It’s cloudy! There may be rain!

I want, desperately, to walk up to the river today, and spend some time by its banks, knitting and watching birds. I woke up thinking, “I’ll go early!” but then the dog came back to bed, and we snuggled for a bit, and there may have been some snoozing. It’s still early, and I still may go, but the “let’s go now!” is gone, and there’s a press of a bazillion little tasks I want to attend to today. My four day work weeks are over, there’s research I need to get involved in for my upcoming project (I make that sound like so much work, right? I need to read about swamp environments of the American south; I need to read about Santeria; I need to read about Hmong and Laos immigration in the US circa Vietnam; I need to read about Haitian history; I need to read Greenman folklore. These are all interesting topics! Replace any of those ‘need-to’ with ‘want-to’ and it’s still accurate!), editing on Spirit Touched I want to tackle, a bathtub that’s due for a good scrubbing, a sock I want to finish this weekend.

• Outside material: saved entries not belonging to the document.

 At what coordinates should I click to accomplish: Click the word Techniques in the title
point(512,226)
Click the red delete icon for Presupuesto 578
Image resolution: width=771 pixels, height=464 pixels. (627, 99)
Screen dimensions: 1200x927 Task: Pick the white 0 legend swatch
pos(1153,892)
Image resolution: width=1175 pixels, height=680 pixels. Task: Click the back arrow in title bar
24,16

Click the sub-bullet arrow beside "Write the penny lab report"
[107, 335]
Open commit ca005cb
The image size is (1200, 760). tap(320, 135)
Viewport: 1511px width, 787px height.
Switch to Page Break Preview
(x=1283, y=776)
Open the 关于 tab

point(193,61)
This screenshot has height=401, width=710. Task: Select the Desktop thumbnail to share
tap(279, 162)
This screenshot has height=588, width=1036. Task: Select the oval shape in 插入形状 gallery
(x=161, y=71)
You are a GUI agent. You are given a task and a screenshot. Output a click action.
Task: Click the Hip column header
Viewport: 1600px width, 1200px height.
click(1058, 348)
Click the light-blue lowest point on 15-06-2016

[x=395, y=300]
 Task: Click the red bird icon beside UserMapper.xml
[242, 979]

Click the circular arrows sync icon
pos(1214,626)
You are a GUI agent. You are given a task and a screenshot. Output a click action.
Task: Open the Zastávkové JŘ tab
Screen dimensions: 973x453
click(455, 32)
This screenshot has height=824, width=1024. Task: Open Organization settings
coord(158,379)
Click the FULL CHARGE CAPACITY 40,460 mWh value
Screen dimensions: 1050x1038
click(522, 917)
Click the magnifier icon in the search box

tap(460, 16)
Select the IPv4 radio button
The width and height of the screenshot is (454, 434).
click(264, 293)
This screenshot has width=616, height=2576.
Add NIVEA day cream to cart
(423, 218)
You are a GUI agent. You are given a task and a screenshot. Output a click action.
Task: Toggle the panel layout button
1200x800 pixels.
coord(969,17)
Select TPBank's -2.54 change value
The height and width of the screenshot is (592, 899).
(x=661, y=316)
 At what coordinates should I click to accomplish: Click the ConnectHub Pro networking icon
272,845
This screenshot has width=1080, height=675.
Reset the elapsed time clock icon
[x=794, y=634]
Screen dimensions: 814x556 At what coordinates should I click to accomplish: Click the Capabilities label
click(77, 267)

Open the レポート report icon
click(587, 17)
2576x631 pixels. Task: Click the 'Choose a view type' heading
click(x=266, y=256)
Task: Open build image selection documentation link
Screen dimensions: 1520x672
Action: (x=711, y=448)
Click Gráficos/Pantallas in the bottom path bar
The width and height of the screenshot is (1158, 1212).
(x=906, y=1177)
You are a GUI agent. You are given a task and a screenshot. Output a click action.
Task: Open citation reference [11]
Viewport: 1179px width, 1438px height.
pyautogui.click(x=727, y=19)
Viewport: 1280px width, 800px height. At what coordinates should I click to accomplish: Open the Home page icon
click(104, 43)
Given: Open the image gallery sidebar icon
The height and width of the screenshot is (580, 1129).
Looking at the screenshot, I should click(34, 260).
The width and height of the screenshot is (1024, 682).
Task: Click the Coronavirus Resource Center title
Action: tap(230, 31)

When we moved two miles closer to the Willamette River I was excited: I could go there more easily now, and spend time with the river! I do go, now and again, and it is always a beautiful, refreshing trip. I love watching the birds and listening to the wildlife. Wind and running water and outside. But I don’t go nearly as often as I thought I would. And, I have to admit, the reason?

I like being home, more. Perhaps Poseidon did too good of a job, when He helped me train myself away from needing *outside* stuff to tap into His nearness. Perhaps being around people all day long for my job makes me less willing to be around people on my ‘off’ time. Perhaps Beth and I have succeeded more than we thought possible when we made the effort to create not just a home but a sanctuary, one that I’m often reluctant to leave.

Of course, rain does mean that knitting outside is unappealing, as well.

So, maybe today will be a nesting at home, researching and knitting day. Tomorrow I have to go out anyway for grocery shopping. Maybe I’ll feel like taking that walk then instead.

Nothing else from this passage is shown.